Ciclovia happens every Sunday when miles of city streets are shut down for an outdoor exercise festival on wheels. People of all ages turn out on their bikes, roller blades and sneakers to jog and do aerobics.
This video http://www.streetfilms.org/archives/ciclovia/ features throngs of Colombians of all ages and social classes exercising, literally, in the streets, and a class of a hundred people doing aerobics in the park.
This is an example we chubby Americans could benefit by imitating.
The Colombians also have another idea worth copying.
About a decade ago, Colombian traffic "experts" were planning to build a network of raised highways to expand roadway capacity. Officials discarded the expensive, unsustainable, and ludicrous idea [maybe after they found out about the Big Pig, I mean Big Dig, here in Boston].

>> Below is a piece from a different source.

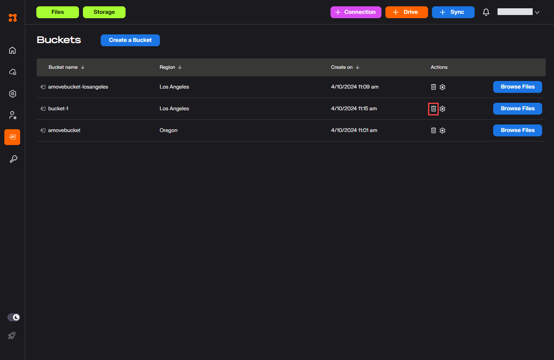Delete bucket-1 using trash icon
The image size is (554, 360).
[x=433, y=109]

Instead of spending billions of dollars [sound familiar?], they created a network of bus rapid transit lanes connected to bikeways, that include bike storage facilities to move people throughout the city.
TransMilenio moves 1.3 million people a day at 17 to 25 mph, compared to 6 mph average for NYC buses. Take a look --http://www.streetfilms.org/archives/bus-rapid-transit-bogota/.
The population of Bogata is 7 million. They're close enough to the Equator to avoid rugged winter weather. They have a significant population of people unable to afford to own and operate cars. The video shows attended parking lots of bikes next to the TransMilenio stations. Buses run continuously throughout the day.
The system is so good, everyone uses it. Bikes are foundational to the system. The transit encourages bike commuting to the station because it eliminates the need for neighborhood buses to bring people to the TransMilenio, and saves money on putting local buses on the road.
America- we aren't setting the trend here. We need to go abroad to Colombia to find the model.